Persée, héros de notre temps

Photo repro: Jan Bažant, 'Perseus & Medusa' / Academia
0:00
/
0:00

La mythologie antique est une source intarissable qui nourrit toujours notre imagination. Même si nous ne nous en rendons pas compte, les divinités et héros antiques vivent encore avec nous au seuil du XXIe siècle. Le livre Perseus & Medusa (Persée & Méduse) de Jan Bažant évoque un grand mythe antique et retrace son évolution et sa mise en image à travers les siècles. L’ouvrage vient de sortir aux éditions Academia.

Les reliefs du Belvédère

Le Belvédère
Professeur d’archéologie classique à l’Université de Prague, Jan Bažant (1950) se consacre notamment à la réception de l’art antique dans la culture européenne depuis le Moyen-Age jusqu’à nos jours. Son dernier livre illustre sur plus de cinq cents pages et par d’innombrables dessins et photos l’étonnante vitalité du mythe du héros antique Persée et de son entourage mythologique dont Méduse, Danaé, Andromède et aussi son cheval Pégase. Pour écrire ce livre, Jan Bažant s’est inspiré des reliefs qui ornent la façade d’un des monuments de Prague :

« Le mythe de Persée occupe une place importante sur un monument que je connais bien. Il s’agit du Belvédère, un petit palais que l’empereur Ferdinand 1er de Habsbourg a fait construire pour son épouse Anne au Château de Prague. Sur la façade du palais figure ce mythe dans son ensemble et Ferdinand y est représenté comme un nouveau Persée. Il s’agit donc d’une actualisation du mythe grec dans le deuxième quart du XVIe siècle. C’est quand même le monument le plus important de la Renaissance en Europe centrale et je voulais savoir ce qui avait précédé et suivi cette série de reliefs. »

La légende d’un demi-dieu

Photo: Academia
Dans la mythologie grecque Persée est le fils de Zeus. Il est le fruit de l’une des métamorphoses du seigneur de l’Olympe. Le dieu suprême se transforme en pluie d’or et descend sur Danaé, fille du roi d’Argos. Engendré par un dieu et une mortelle, Persée est promu à un avenir héroïque. Il ne s’arrêtera devant aucun obstacle et surmontera toutes les épreuves. Persée et Danaé sont enfermés dans un coffre et jetés à la mer. Ils échouent sur l’île du roi Polyeucte qui tombe amoureux de Danaé, désire l’épouser et cherche à se débarrasser de son fils. Il demande donc à Persée de lui apporter la tête de Méduse, dont les cheveux sont entrelacés de serpents et dont les yeux ont le pouvoir de pétrifier tous ceux qui regardent son visage. Soutenu par trois dieux, Hermès, Athéna et Hadès, qui lui donnent une épée, des sandales ailés et un casque d’invisibilité, le jeune héros réussit à couper la tête de Méduse et poursuit ses exploits héroïques en sauvant la princesse Andromède qui doit être livrée à un monstre marin. La jeune fille se marie avec son sauveur et les deux époux vivent heureux. Après leur mort ils seront placés par Athéna parmi les constellations dans le ciel.
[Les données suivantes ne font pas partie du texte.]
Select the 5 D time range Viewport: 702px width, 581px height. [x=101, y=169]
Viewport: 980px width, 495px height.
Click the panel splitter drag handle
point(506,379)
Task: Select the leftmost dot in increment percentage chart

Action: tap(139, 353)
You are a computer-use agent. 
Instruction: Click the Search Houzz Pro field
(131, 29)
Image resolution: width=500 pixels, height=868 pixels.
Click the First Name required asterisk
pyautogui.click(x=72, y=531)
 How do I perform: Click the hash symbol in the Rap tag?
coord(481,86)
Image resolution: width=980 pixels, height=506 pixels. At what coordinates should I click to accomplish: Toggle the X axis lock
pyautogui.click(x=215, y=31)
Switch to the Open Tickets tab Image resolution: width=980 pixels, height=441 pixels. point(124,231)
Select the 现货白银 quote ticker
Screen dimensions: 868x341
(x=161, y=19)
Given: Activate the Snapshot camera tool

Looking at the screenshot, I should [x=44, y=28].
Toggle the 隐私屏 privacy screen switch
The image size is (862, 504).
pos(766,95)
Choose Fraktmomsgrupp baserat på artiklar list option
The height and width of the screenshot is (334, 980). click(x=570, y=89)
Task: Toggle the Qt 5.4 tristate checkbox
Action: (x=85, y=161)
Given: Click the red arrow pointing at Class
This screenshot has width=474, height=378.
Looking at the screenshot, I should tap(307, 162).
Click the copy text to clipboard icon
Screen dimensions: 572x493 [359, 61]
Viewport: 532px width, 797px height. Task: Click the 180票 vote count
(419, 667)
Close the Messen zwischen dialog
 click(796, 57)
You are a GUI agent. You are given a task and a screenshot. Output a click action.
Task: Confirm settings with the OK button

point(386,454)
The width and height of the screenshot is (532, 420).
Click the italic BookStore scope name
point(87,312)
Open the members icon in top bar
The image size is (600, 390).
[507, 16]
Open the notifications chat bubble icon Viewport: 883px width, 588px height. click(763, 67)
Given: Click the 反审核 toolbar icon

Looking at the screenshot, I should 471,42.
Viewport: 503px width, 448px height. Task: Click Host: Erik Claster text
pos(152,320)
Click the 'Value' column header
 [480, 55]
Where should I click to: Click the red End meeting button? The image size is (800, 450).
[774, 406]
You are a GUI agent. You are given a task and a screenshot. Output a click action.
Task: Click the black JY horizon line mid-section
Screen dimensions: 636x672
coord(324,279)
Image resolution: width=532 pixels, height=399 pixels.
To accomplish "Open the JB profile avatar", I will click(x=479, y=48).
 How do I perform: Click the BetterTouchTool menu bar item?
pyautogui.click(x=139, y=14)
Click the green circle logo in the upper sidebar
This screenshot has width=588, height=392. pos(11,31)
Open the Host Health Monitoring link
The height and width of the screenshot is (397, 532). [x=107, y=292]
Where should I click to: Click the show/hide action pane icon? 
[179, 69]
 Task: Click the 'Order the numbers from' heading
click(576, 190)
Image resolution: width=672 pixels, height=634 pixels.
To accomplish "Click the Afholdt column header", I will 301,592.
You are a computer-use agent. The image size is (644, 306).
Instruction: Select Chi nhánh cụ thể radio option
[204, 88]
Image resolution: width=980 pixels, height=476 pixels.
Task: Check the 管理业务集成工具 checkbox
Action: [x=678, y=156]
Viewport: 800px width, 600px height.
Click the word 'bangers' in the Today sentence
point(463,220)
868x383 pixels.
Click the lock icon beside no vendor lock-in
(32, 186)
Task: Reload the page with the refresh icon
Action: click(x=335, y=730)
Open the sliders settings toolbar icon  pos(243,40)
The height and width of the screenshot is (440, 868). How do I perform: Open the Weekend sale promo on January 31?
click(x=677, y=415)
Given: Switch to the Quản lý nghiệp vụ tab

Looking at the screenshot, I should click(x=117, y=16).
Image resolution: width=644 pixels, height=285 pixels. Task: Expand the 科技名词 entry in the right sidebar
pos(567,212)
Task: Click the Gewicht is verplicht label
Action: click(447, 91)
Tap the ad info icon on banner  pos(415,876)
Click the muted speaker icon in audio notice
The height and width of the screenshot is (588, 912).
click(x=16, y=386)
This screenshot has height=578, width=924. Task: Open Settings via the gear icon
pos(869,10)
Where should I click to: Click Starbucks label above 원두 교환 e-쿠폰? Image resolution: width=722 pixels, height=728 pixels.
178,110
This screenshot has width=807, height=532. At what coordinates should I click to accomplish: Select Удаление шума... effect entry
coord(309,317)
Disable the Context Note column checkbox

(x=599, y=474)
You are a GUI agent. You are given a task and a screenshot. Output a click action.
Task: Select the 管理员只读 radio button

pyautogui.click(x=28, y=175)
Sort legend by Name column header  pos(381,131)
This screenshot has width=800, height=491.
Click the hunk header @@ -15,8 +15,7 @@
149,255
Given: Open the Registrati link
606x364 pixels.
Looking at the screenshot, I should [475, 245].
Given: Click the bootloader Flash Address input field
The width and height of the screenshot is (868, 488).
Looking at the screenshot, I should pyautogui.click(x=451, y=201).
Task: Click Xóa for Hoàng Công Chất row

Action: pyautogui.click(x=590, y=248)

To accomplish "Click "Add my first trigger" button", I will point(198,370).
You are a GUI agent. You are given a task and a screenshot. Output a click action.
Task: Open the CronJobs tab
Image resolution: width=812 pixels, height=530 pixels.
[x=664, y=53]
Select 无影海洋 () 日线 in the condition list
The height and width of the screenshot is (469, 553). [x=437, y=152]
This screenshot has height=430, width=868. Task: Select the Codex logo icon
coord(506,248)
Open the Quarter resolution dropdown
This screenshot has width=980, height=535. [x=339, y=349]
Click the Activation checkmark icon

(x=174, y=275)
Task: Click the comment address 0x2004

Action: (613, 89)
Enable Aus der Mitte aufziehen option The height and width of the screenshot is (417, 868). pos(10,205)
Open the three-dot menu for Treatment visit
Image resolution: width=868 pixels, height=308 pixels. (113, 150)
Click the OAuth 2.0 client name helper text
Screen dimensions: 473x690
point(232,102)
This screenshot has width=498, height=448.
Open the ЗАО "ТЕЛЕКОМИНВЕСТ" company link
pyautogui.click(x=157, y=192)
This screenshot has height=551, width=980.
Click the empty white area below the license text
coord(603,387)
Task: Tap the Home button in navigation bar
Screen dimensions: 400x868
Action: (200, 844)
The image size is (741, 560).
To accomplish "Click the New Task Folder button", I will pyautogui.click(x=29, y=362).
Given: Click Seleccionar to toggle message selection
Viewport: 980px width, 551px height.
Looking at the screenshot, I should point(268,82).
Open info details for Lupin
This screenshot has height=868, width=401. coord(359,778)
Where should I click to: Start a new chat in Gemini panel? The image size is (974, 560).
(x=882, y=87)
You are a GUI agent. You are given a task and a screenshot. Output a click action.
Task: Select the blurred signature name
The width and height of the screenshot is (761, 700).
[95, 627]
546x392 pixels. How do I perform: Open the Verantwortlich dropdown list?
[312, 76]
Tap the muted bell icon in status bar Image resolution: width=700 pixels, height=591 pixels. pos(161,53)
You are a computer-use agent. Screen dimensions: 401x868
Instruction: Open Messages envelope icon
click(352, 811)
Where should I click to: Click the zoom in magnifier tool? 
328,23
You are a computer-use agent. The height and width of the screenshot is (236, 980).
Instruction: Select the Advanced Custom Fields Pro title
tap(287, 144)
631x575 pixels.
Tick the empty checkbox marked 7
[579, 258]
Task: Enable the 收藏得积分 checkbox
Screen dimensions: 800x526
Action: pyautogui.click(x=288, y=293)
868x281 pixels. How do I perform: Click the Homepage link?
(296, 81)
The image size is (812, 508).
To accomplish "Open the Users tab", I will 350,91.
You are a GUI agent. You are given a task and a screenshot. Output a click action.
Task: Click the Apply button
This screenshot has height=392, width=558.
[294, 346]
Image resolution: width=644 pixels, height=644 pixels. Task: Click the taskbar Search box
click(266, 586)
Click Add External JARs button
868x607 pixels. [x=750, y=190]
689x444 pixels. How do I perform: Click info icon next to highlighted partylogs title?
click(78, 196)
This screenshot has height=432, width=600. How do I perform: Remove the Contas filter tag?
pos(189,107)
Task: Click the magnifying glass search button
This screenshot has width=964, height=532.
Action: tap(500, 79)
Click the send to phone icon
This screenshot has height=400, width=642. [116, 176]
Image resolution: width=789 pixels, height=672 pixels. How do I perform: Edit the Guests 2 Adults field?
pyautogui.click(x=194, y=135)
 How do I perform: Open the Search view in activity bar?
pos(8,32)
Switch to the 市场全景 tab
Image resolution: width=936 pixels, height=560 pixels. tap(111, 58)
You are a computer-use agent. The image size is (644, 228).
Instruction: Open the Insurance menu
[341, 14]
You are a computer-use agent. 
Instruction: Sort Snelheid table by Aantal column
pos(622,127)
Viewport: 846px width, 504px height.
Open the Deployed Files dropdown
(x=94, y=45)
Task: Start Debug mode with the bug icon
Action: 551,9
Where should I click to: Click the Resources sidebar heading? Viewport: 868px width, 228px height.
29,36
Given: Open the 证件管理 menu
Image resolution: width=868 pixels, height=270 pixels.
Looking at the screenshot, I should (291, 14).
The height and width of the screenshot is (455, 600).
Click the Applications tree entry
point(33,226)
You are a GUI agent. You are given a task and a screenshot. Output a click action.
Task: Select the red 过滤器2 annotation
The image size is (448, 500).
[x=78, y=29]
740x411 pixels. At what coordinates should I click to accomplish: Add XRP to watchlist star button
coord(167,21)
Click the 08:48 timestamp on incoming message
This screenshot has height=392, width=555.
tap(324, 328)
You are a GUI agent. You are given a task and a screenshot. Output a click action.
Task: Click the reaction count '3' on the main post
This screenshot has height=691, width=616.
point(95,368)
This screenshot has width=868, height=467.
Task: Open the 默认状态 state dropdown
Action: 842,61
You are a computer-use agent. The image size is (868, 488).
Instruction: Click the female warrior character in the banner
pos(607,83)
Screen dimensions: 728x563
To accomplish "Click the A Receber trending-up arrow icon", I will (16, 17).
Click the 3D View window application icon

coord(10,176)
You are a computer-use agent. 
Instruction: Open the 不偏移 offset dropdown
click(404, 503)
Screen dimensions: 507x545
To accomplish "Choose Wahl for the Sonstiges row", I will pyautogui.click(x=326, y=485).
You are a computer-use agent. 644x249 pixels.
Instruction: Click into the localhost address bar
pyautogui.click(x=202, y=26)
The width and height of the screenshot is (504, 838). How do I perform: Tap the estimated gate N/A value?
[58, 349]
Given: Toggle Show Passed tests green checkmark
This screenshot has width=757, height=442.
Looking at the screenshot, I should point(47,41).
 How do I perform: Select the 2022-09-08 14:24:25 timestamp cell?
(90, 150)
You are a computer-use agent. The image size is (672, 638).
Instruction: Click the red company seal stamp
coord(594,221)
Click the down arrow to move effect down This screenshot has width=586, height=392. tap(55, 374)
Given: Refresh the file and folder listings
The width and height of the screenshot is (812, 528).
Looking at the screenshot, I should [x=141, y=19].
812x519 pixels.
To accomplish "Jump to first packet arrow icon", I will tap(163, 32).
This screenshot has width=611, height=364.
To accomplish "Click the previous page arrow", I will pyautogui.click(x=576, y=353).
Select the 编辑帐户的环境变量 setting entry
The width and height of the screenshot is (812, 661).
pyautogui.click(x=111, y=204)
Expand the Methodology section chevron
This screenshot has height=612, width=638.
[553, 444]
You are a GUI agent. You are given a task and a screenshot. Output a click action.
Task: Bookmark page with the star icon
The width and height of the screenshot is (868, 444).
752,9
Les actualisations d’un mythe

Le livre de Jan Bažant démontre que cette légende a évolué avec le temps se chargeant au fil des siècles de diverses significations symboliques, idéologiques et même politiques. L’auteur constate que chaque époque a adapté le mythe de Persée à ses besoins :

Jan Bažant,  photo: Académie des Sciences
« Le mythe est une mise en images, une façon de réfléchir les choses. Persée a vaincu Méduse parce qu’il ne l’a pas regardée, mais il a quand même vu son image. La mise en images, la réflexion, le dédoublement sont donc les moments clés. Les images sont le thème du XXIe siècle, elles nous assaillent et le texte disparaît. Le vieux mythe antique reste donc très actuel. »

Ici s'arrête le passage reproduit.